I have to choose one of the two replicas, to establish the best protocol for RNA isolation. And the doubt is the following: sample 2 is better than sample 1 just because of the coverage, or there are some other characteristics that concurr to attribute to sample 2 the best score?

1
Entering edit mode

If the difference in coverage was merely due to chance and sequencing depth then the BCV would be equal to 0. The BCV already adjusts for chance variation associated with sequencing. It represents the difference in true expression levels after sequencing variability has been removed, and it is independent of sequencing depth.

It is practically impossible that you can get so many genes highly expressed in one sample and completely absent in the other merely by chance.

0
Entering edit mode

Gordon Smyth sorry for annoying you...this is really the last one!

When you say "so many genes", what do you mean?

I counted the number of genes expressed (reads > 10 or >20) after TMM normalization.
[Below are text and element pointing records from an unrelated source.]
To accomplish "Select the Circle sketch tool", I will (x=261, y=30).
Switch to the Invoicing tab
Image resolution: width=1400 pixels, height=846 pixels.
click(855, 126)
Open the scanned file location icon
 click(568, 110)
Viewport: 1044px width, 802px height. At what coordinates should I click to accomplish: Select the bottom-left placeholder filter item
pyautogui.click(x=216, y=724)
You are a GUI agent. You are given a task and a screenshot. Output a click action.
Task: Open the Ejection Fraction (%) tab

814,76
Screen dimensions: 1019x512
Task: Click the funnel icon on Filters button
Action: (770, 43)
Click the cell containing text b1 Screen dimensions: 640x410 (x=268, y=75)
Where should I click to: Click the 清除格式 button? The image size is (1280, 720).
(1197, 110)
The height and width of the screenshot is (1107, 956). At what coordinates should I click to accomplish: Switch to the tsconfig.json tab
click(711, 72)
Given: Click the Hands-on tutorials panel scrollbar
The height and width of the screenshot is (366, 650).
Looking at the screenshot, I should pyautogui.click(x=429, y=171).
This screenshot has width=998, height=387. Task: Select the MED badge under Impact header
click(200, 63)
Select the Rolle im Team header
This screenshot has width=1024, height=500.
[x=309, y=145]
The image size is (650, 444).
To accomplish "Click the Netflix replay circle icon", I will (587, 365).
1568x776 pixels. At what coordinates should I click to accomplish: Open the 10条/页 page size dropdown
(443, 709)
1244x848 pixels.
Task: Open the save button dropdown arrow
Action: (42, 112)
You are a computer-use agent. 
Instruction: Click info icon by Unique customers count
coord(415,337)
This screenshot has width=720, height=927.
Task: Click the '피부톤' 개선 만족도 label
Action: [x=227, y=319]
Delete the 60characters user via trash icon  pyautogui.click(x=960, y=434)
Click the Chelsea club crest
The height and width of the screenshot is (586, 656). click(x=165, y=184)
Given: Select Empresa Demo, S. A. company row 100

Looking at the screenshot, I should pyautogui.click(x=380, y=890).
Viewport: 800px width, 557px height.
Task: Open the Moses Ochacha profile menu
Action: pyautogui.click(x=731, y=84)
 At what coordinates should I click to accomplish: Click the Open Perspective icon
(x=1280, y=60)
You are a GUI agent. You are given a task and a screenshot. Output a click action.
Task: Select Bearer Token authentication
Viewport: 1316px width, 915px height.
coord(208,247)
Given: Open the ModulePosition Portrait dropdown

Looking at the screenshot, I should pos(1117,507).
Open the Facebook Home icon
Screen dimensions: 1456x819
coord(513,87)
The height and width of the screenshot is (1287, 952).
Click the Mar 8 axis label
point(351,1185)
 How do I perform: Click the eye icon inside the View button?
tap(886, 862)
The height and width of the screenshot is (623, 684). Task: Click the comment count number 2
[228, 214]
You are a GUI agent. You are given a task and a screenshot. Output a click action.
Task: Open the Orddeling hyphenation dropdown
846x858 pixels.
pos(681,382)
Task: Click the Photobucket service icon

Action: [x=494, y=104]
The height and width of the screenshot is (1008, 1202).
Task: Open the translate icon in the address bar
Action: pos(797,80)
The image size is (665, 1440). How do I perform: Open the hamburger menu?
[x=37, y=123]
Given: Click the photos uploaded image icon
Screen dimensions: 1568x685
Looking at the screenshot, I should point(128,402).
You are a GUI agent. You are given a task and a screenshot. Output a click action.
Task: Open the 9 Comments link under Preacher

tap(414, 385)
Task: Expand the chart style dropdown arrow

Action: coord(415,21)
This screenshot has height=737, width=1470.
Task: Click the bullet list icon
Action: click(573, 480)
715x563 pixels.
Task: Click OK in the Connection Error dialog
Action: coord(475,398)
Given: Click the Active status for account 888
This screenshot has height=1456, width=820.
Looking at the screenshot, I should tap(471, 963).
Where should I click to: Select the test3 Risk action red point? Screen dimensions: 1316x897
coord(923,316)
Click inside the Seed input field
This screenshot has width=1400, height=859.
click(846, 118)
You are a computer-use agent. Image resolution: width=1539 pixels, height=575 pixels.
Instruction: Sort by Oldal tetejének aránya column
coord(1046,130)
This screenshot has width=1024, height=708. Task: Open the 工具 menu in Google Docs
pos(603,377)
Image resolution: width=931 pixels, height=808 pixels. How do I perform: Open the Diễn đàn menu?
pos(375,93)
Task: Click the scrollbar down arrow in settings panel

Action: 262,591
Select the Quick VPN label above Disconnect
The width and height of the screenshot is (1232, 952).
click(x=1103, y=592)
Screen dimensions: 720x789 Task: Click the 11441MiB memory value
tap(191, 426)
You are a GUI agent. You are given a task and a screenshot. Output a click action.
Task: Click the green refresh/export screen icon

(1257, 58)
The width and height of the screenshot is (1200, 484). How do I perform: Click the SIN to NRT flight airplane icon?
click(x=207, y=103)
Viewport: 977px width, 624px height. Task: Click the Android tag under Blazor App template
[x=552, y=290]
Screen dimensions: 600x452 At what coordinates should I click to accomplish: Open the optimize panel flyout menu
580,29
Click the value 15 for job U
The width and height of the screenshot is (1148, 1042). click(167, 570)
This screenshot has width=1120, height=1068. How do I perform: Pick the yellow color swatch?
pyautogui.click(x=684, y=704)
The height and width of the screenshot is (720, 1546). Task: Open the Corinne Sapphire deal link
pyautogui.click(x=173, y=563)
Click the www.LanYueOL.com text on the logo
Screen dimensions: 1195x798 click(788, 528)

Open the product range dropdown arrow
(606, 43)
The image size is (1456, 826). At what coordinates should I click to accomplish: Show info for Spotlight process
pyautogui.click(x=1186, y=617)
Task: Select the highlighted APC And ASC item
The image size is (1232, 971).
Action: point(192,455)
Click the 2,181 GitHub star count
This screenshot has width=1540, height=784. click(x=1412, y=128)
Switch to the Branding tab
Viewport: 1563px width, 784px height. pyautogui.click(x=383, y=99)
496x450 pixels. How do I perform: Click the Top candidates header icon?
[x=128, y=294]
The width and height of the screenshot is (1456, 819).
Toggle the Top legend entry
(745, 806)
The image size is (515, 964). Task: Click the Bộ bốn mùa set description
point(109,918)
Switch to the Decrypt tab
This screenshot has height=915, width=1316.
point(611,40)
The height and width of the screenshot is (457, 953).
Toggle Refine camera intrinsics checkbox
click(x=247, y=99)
These are the results:

Do you think these differences (about 1500 genes) reflect more than a different coverage?

Thank you again

Marianna

1
Entering edit mode

When you say "so many genes", what do you mean?

Look at the MD plot. Why do you think there are so many points below the 0-line in first MD plot and above the 0-line in the second plot? Especially look at the diagonal line below the first plot, which is made up of genes with count=0 in the first sample. Many of these have very high counts in the second sample, as can be seen from their position in the plot.

And as I have said before, the high BCV tells you rigorously that this imbalance is not due to chance or sampling depth.

I counted the number of genes expressed (reads > 10 or >20)

I don't think that gives you any useful information. When I said "expressed" I meant literally count > 0. When I said "completely absent" I meant count=0.

I believe that I have given you advice that clearly elucidates the difference between your samples. If you prefer to do your own analysis that is fine. But I will not respond any more in this thread.